# My new Buddy :)



## ~Mystic~ (Jun 16, 2010)

Here is my new guy. His name is Iggy. I rescued him from a pet shop where he wasn't selling. best $11.00 I ever spent. The Dog is my Italian Greyhound Ortiz. He loves him.


----------



## oatsnyogurt (Apr 5, 2010)

That's a *BIG* rat! Very cute. Does he have a cage buddy?


----------



## ~Mystic~ (Jun 16, 2010)

I have a 55 gallon tank but he is rarely in it lol. Looking for a large cage.


----------



## Laurie (Jun 16, 2010)

Yes he is a BIG ratty!!!! Hes a great little buddy!!! Love our new RAT!!!!


----------



## oscar betta (Jun 12, 2010)

Man that's a big rat! Nice find, I hardly ever see rats in pet stores with all brown on them.


----------



## ~Mystic~ (Jun 16, 2010)

Yeah I was surprised to see him. I'm use to seeing the white ones and the white and black ones. Their usually small to so I'm guessing He was either arounfd for awhile or someone brought him in. Either way their loss my gain


----------



## Sheepy (May 12, 2010)

Stunning little guy 



Sheepy.


----------



## Capistrono (Apr 12, 2010)

He's huge! Adorable!


----------



## ema-leigh (Jan 24, 2010)

Hes gorgeous. YAY for rescuing the older ones. 
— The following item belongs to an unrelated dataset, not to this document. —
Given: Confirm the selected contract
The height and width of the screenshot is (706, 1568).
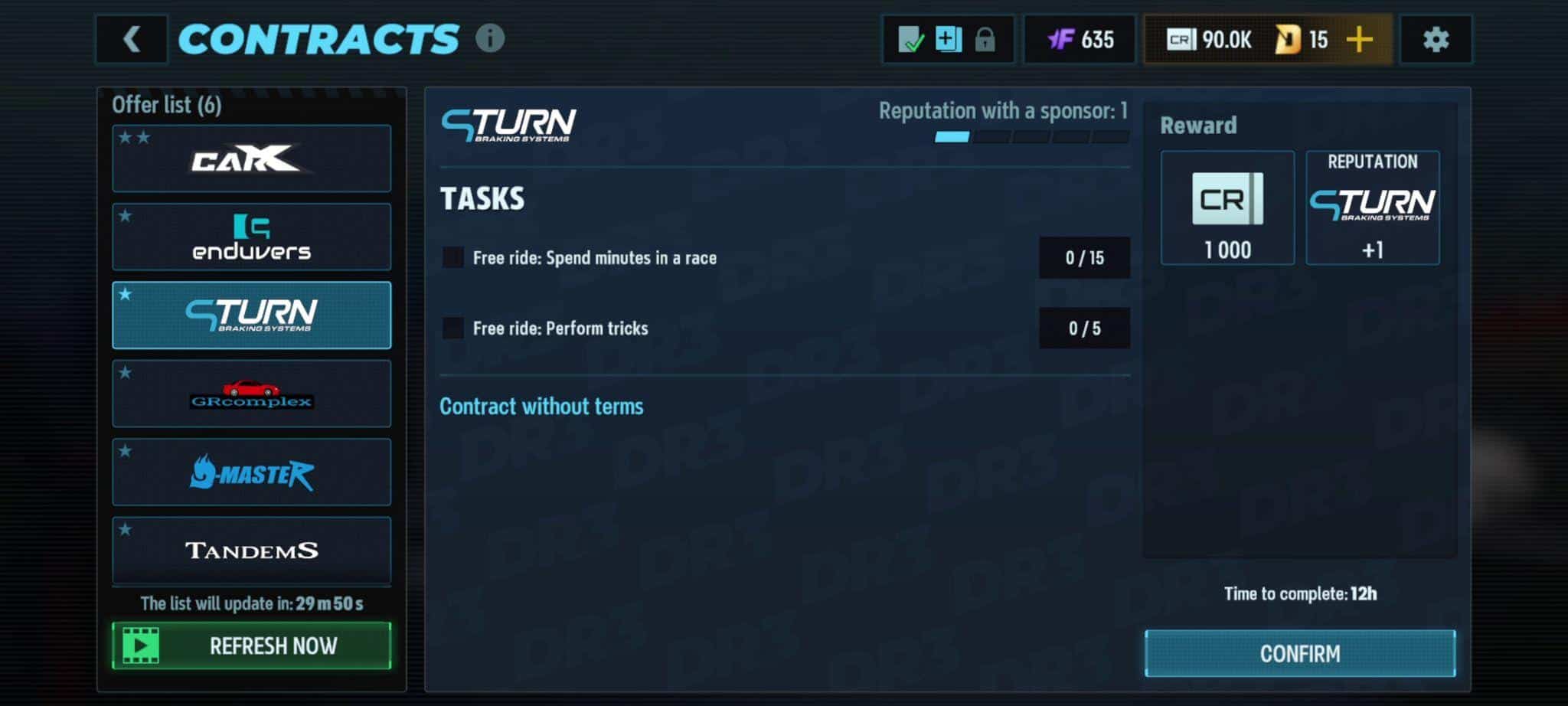Looking at the screenshot, I should pos(1299,653).
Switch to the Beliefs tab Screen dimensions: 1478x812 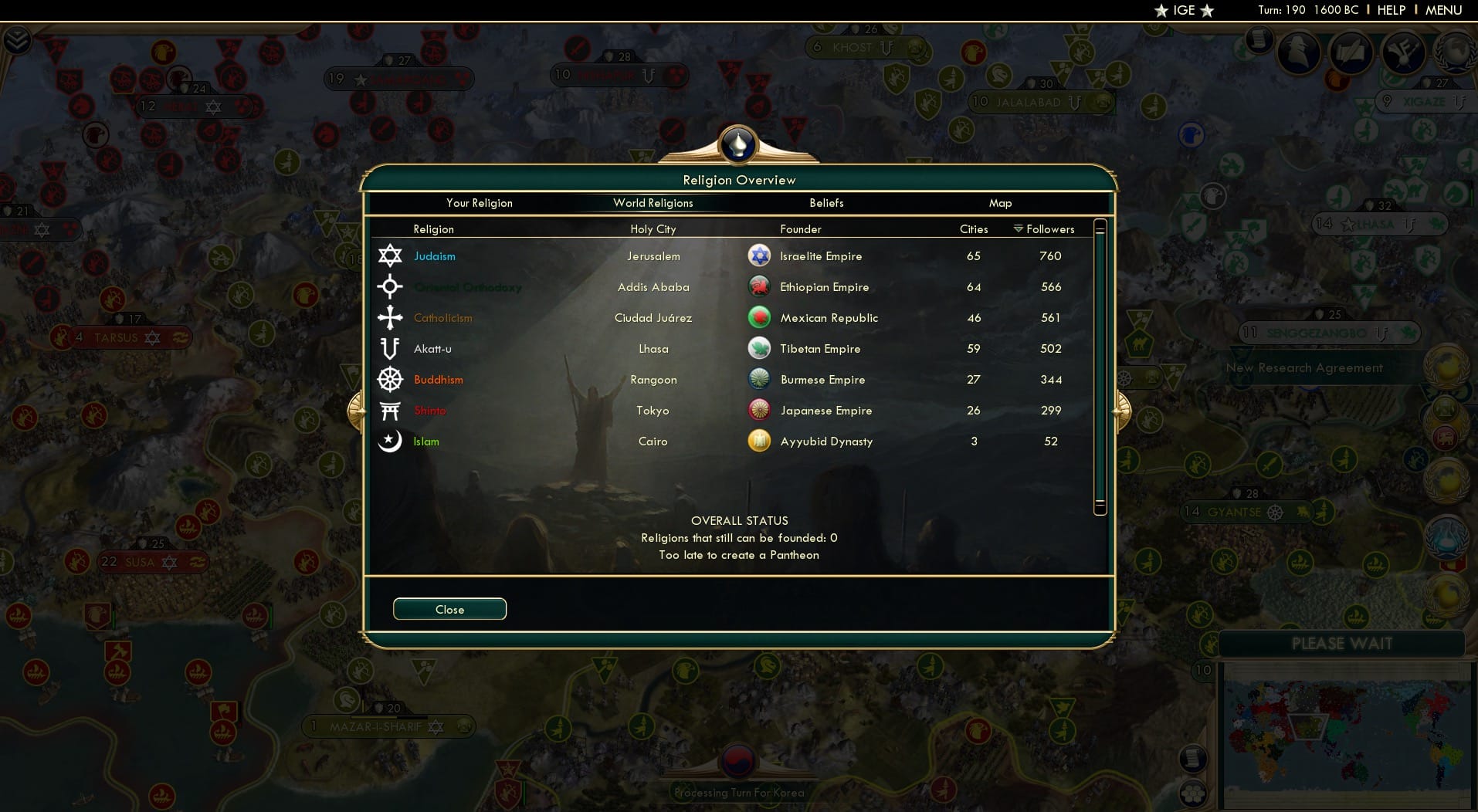(825, 203)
You should consider getting him a friend. Rats are very social, so he would love that. Plus to have a friend grooming and playing with him at night when you are asleep.


----------



## Laurie (Jun 16, 2010)

yeah we are planning on getting Iggy a friend.....just trying to get him comfy in his new home first....

He really is a great rat


----------



## ~Mystic~ (Jun 16, 2010)

Hopefully our friend will be able to get us the dumbo rat. I'd love that.


----------



## lakotasong (Aug 8, 2006)

What a big, handsome boy!!

ETA: I'm also looking for a dumbo rat, but probably not for another year or two. Let me know if you have any luck finding one. I'm looking for one to show from an ethical breeder.


----------



## ~Mystic~ (Jun 16, 2010)

Decided to wait on the dumbo rat. We adopted a nice boy (Merlin) from the local shelter 


We measured Iggy when he was laying down and measured 10 inches from nose to beginning of tail.


----------



## HansRats2010 (Jun 22, 2010)

He's a big lad! Reminds me of my Devy, sadly deceased now. Huge rats are cool! Except for the one who's sitting on me right now - he's a biter! 

Hannah


----------



## ~Mystic~ (Jun 16, 2010)

Iggy's as gentle as a fly. never nips or bites. I think he is still growing too. He loves to sit on my shoulder and play with my hair lol


----------